Casualties and losses
- Unknown: 9,000 dead 10,000 taken prisoner

= Battle of the Pelorus =

65 BC battle

The Battle of the Pelorus river was fought in the spring of 65 BC between a Roman Republican army under the command of the Roman general Gnaeus Pompeius Magnus (better known as Pompey the Great) and an Iberian army commanded by king Artoces of Iberia. The battle was fought near the Pelorus river in the centre of Iberia and ended in a stunning victory for the Roman army.

==Prelude==
After Pompey's defeat and subjugation of king Oroeses of the Albani, king Artoces king of the Iberians was concerned that his kingdom would be invaded next. He adopted a more subtle strategy and turned to diplomacy promising the Romans unconditional friendship. Pompey accepted the terms but he was alerted by his intelligence service that the Iberians were secretly planning an attack.
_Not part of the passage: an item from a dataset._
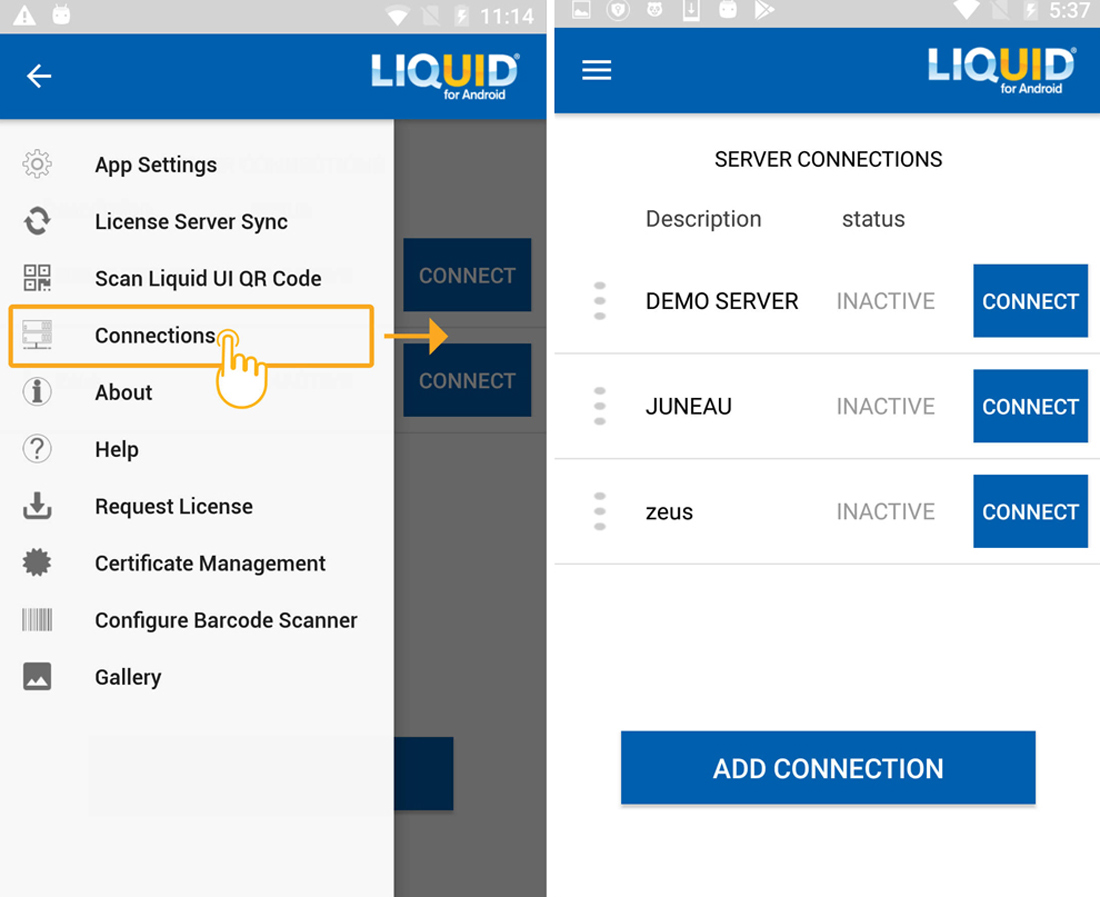Click the barcode scanner icon
Viewport: 1100px width, 897px height.
coord(37,620)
In the spring of 65 BC he marched his forces into Iberia and caught Artoces who was still preparing, off guard. Pompey's forces quickly captured a pass into Iberia by seizing the fortress of Harmozike. Artoces fled, but Pompey pursued him into the centre of Iberia and finally caught up with him near the Pelorus river.

==Battle==
Artoces main strength lay in his archers, but, using tactics reminiscent of the Athenians at the Battle of Marathon, Pompey disabled them by means of a rapid infantry charge, which brought his legionaries into close quarters before the enemy fire could take effect. At close quarters the Roman legionaries were at a distinct advantage (legionaries excelled at close quarter fighting) and the battle was soon over. Greek historian Plutarch called this battle a great battle and noted that Iberian casualties consisted of approximately 9,000 people, while more than 10,000 were taken captive by the Romans.

==Aftermath==
Artoces managed to escape as the Roman pursuit party being hindered by the flooded Pelorus river. Eventually the king was forced to turn to diplomacy once more. He sent valuable objects made of gold to Pompey and asked for a truce. Pompey demanded Artoces' children as hostages and, when the king delayed making a decision, Pompey led his army further into Iberia and left Artoces with no choice. He submitted, gave up his children as hostages and signed a peace treaty with the Romans under which the Kingdom of Iberia was to be a friend and ally of the Roman Republic. Pompey then marched north-west towards Colchis.

==Modern sources==
- John Leach, Pompey the Great, 1978.

==Ancient sources==
- Plutarch, Life of Pompey, 35.
- Appian, Bella Mithridatica 103, 117.
- Eutropius 6.14 Artaces.

==Biography==
- Suny, Ronald Grigor (1994). "The Making of the Georgian Nation"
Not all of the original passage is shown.